When Chand left the country on a lecture tour in 1996, the city withdrew its funding, and vandals attacked the park. The Rock Garden Society took over the administration and upkeep of this unique visionary environment.
The garden is visited by over five thousand people daily, with a total of more than twelve million visitors since its inception.
Sukhna Lake: Sukhna Lake in Chandigarh, India is an artificial lake at the foothills of the Himalayas, the Shivalik hills. This three km² rain fed lake was created in 1958 by damming the Sukhna Choe, a seasonal stream coming down from the Shivalik Hills. Originally, the seasonal flow entered the lake directly causing heavy siltation.
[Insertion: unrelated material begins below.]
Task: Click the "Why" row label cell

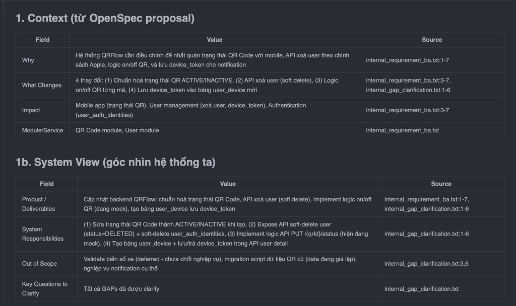Action: (x=28, y=60)
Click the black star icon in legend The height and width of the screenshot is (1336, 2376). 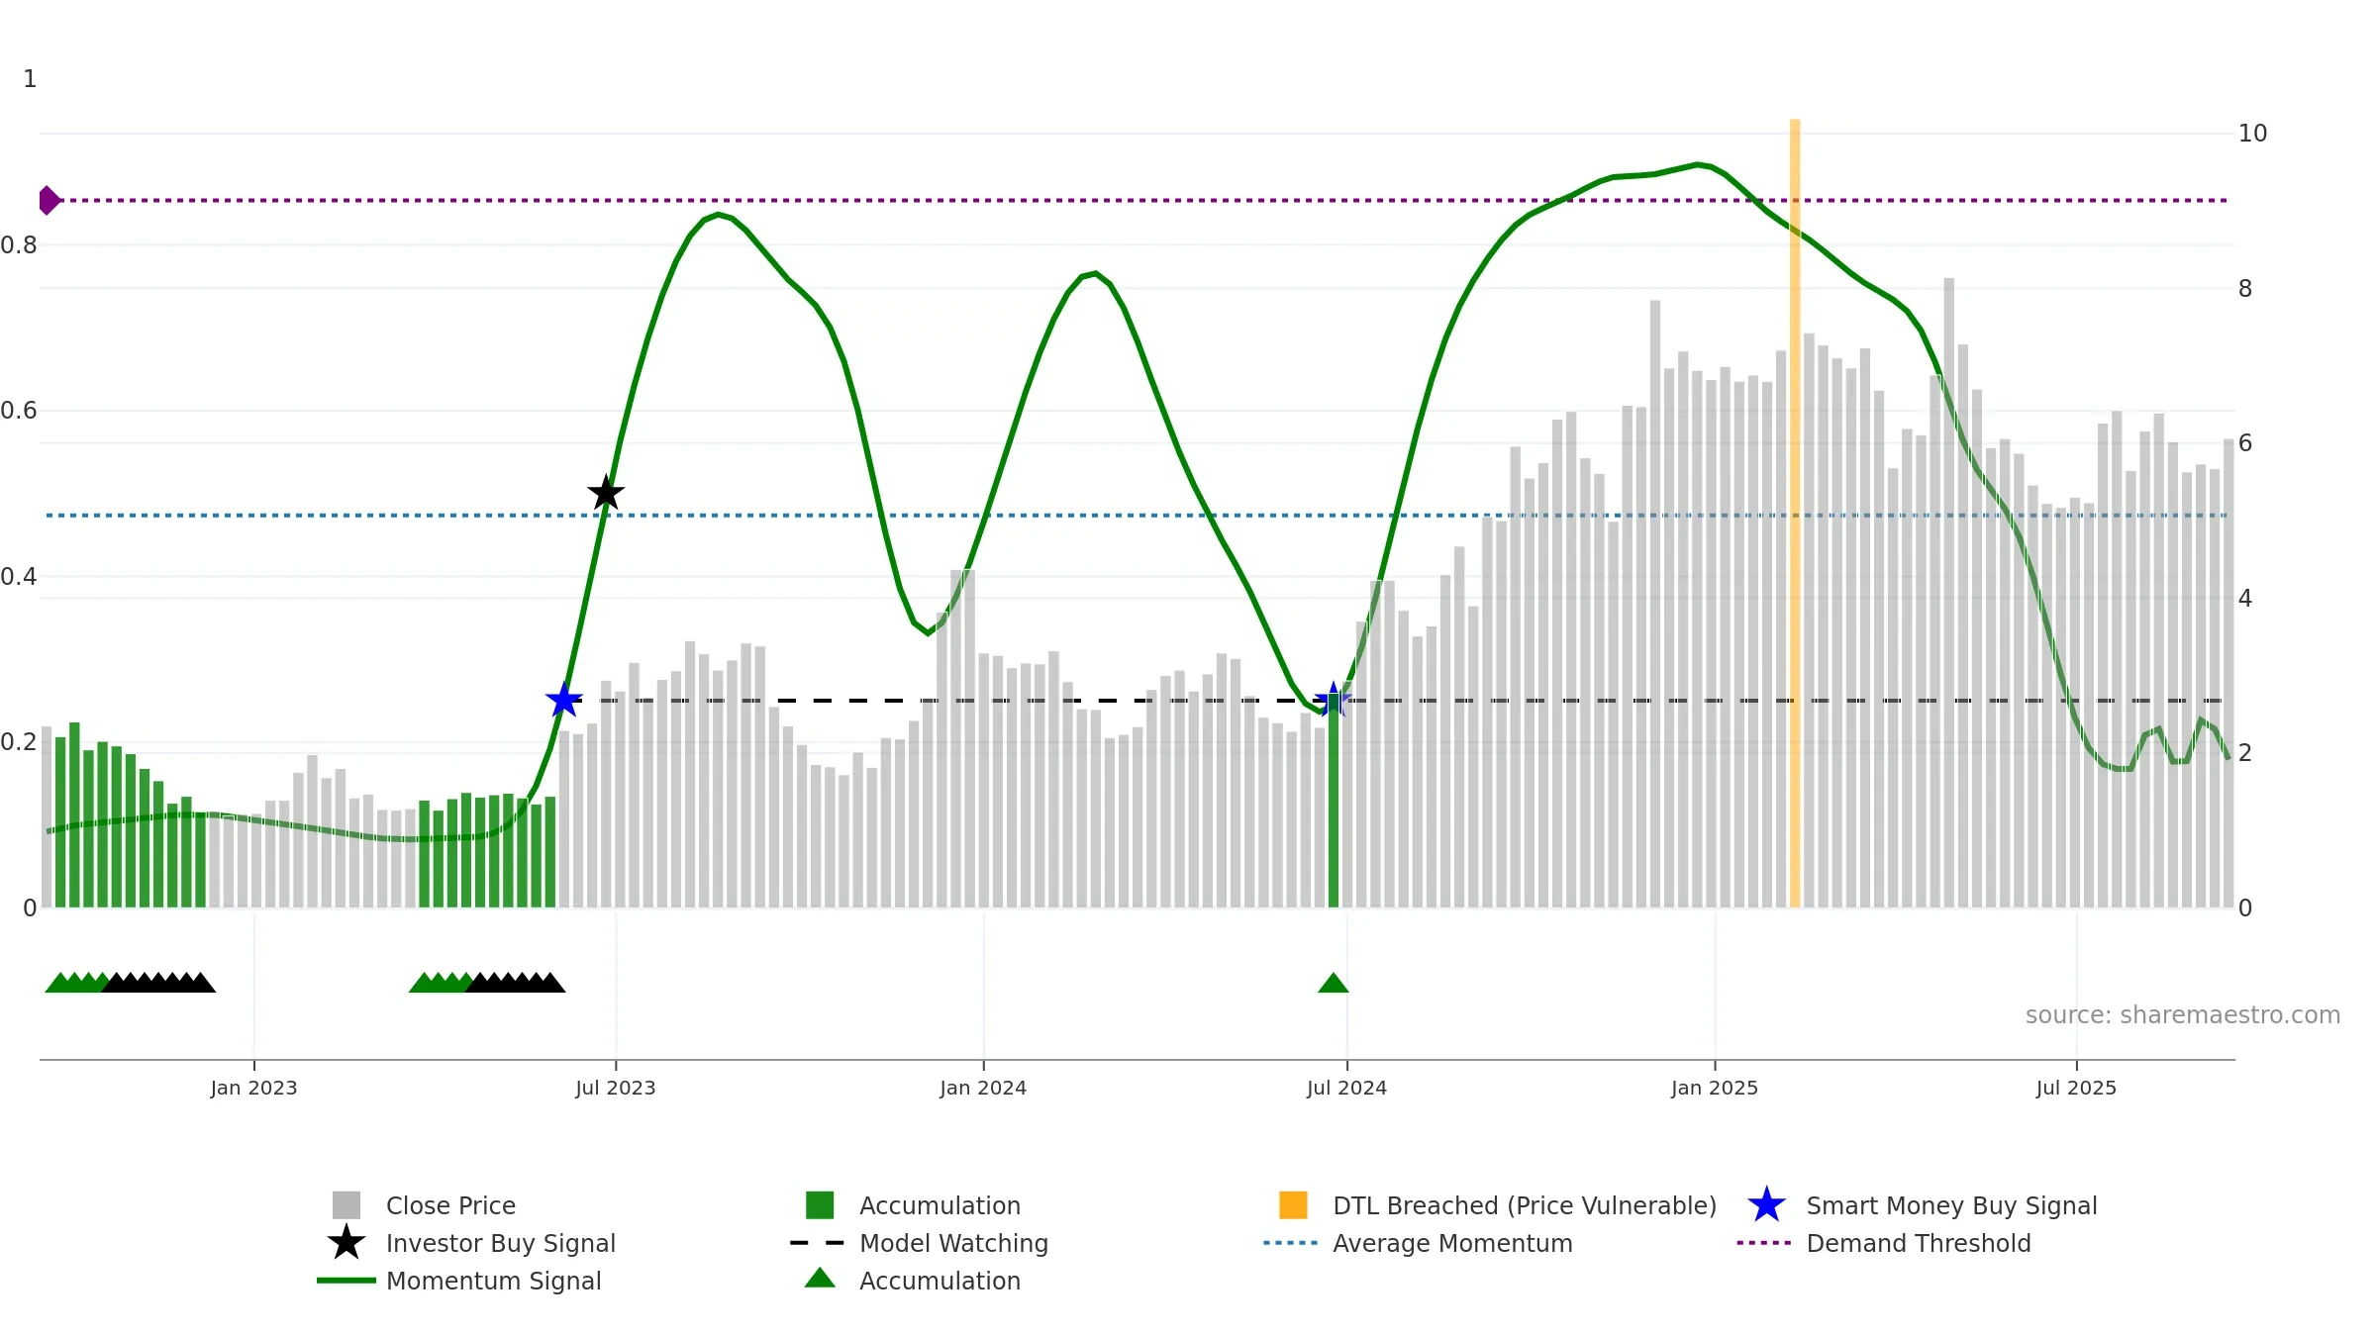coord(347,1243)
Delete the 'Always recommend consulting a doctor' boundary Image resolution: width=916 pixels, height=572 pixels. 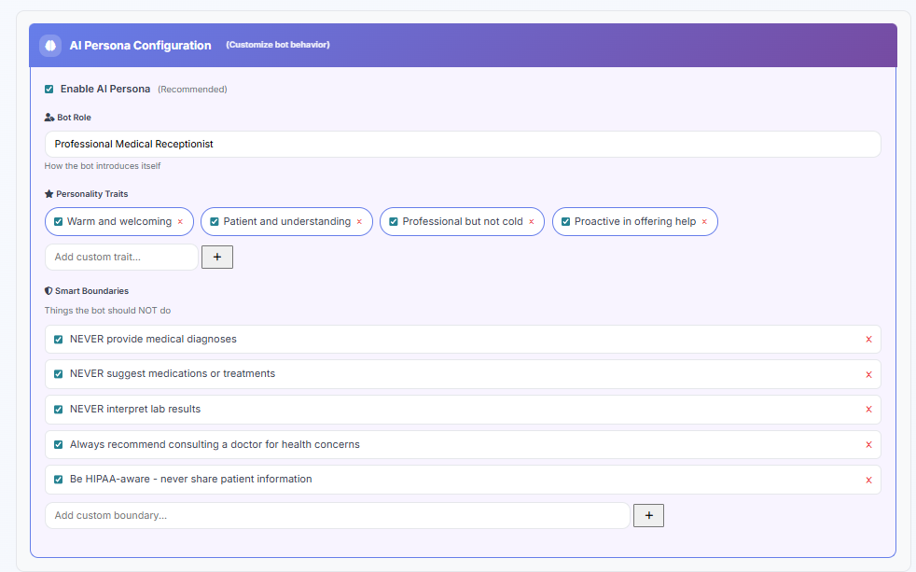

To check the inflow of silt, 25.42 km² of land was acquired in the catchment area and put under vegetation. In 1974, the Choe was diverted and made to bypass the lake completely, the lake being fed by three siltation pots, minimising the entry of silt into the lake itself
Rose Garden: The city houses the largest rose garden in Asia. It also hosts annual rose festival, which is quite popular among local population.
Pinjore Gardens: Pinjore Gardens, also called Yadavindra Gardens, are 20 km (12 mi) from Chandigarh and 15 km (9 mi) from Panchkula, on the Chandigarh Shimla road. Taxis and buses ply regularly between Pinjore and Chandigarh. Pinjore lies on the foothills of the lower Shivalik ranges. The fascinating gardens in the Mughal style are one of the most popular picnic spots in the region. A mini zoo, plant nursery and Japanese garden, as well historic palaces and picnic lawns await tourists.
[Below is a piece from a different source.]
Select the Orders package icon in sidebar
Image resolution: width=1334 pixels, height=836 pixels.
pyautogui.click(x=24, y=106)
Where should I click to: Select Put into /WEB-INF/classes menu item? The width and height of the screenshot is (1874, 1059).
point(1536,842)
Museum and Art Gallery: Located in Sector 10, the museum and the combined art gallery is an interesting place to go to. Artefacts range from the Harrapan Period relics to the paintings and coins from different areas and time periods. The Art Gallery has good collections of ancient and modern Indian art. Fossils of the local dinosaurs found in the region are on show in the adjacent natural history museum. The buildings that the Museums and Art Gallery are housed in are attractive. The Chandigarh Museum, which is just next door, provides an interesting aspect on how Chandigarh was founded. It begins with the principles on which Chandigarh was built, selection of the Architects, the design for the people etc. The correspondence between the Punjabi officials overseeing the construction of the city, and the Federal Government in Delhi is fascinating, and well worth taking a few minutes to read.
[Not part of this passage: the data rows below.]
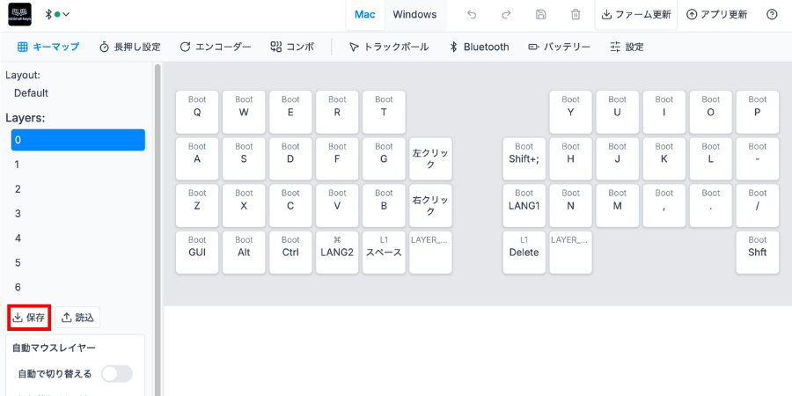Click the left panel vertical scrollbar
This screenshot has height=396, width=792.
[x=158, y=227]
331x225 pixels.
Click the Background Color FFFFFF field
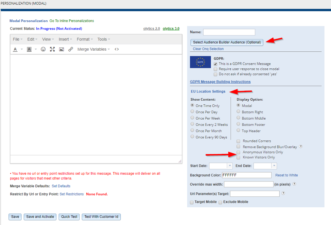click(x=246, y=175)
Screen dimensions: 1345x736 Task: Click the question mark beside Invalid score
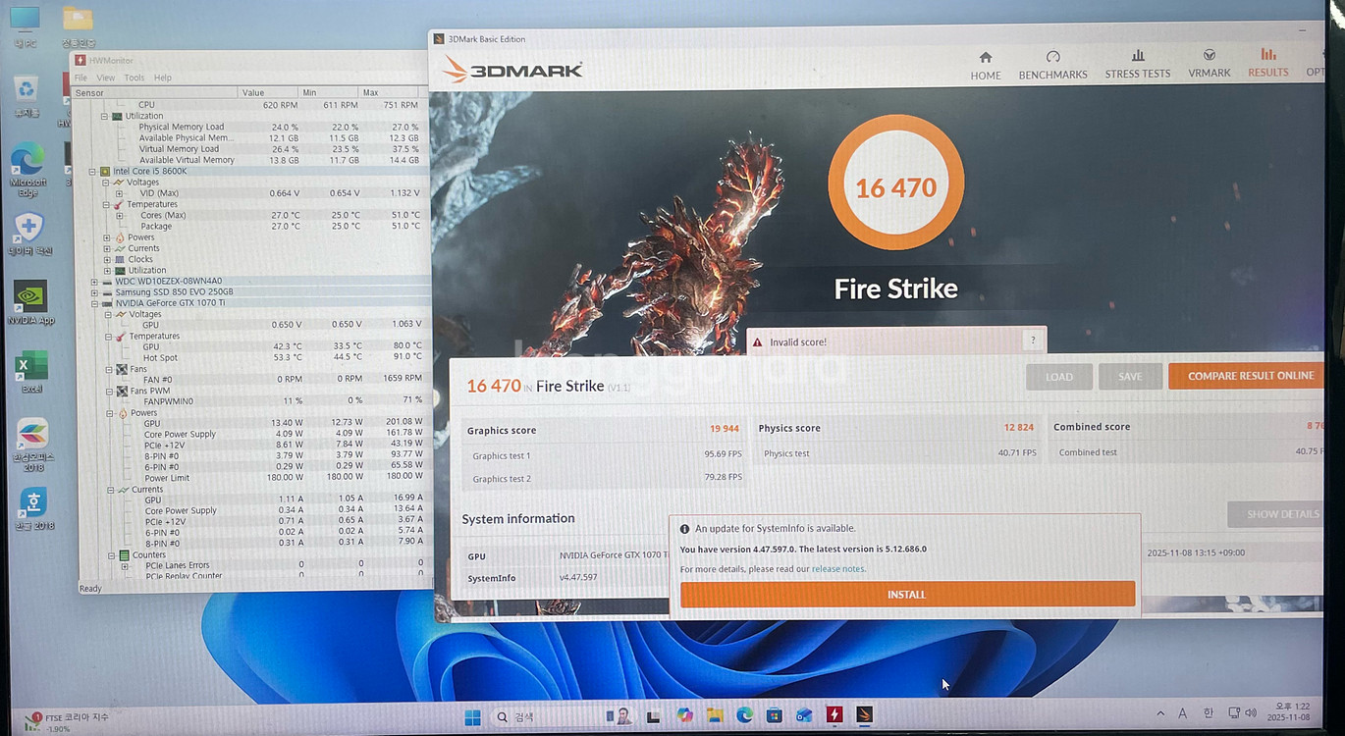click(x=1032, y=340)
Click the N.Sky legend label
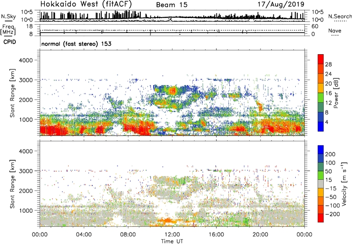This screenshot has height=244, width=352. [7, 16]
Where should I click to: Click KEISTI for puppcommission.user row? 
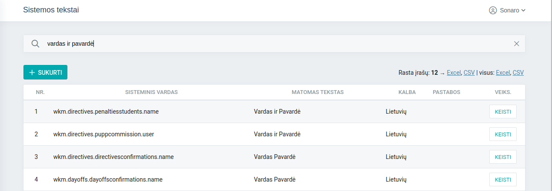click(x=503, y=134)
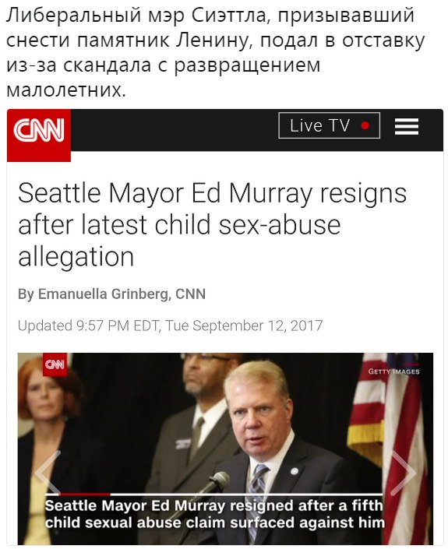Click the Getty Images credit label
Viewport: 448px width, 549px height.
coord(393,371)
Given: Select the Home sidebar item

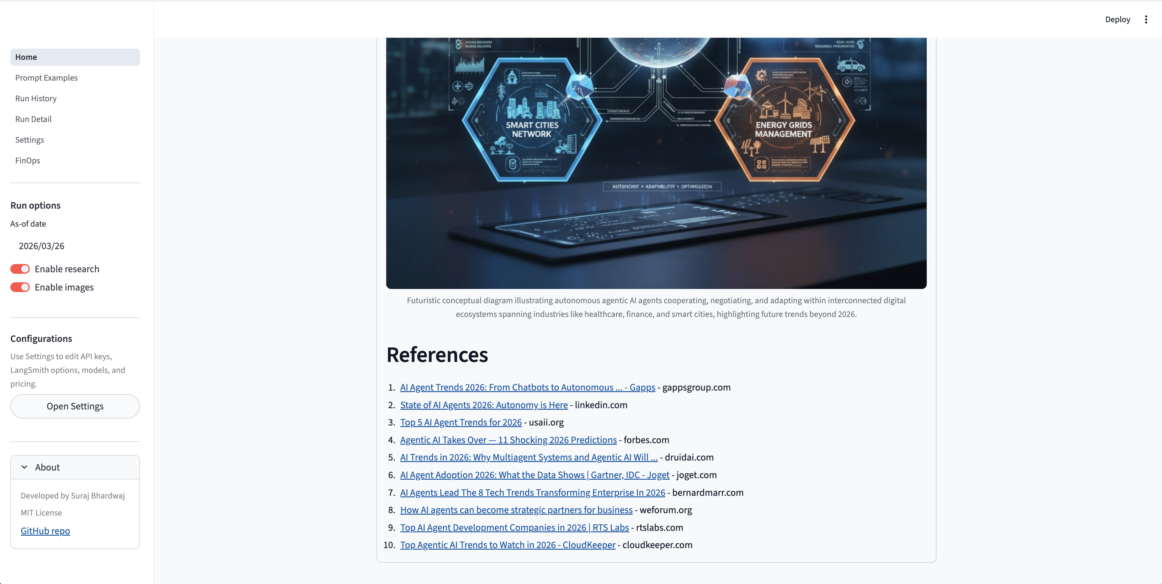Looking at the screenshot, I should (26, 57).
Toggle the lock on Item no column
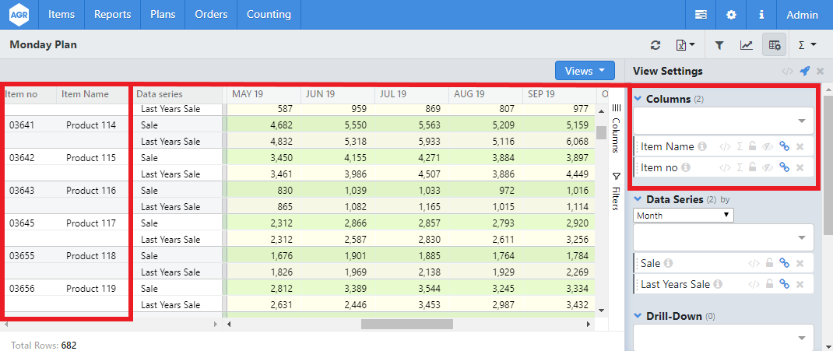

Mohali cricket stadium: This is a lush green cricket stadium and people throng here in masses during the cricket matches, which the stadium hosts, on regular basis
Cactus Garden: Cactus Garden near Chandigarh, India is the largest succulent botanical garden of Asia. It is located at a distance of about 8 kms from the city of gardens. Situated in the heart of the city of Panchkula, it covers a total area of 7 acres. Cactus garden is known for its rare and endangered species of Indian succulents. You can spot nearly 3500 different kinds of species over there. Chandigarh Cactus Garden was set up in the year 1987. This unique garden consists of three green houses. It has been drawing more and more crowds every year, consisting not just of tourists, but botanists also.
So this is in short about the Rock Garden of Chandigarh.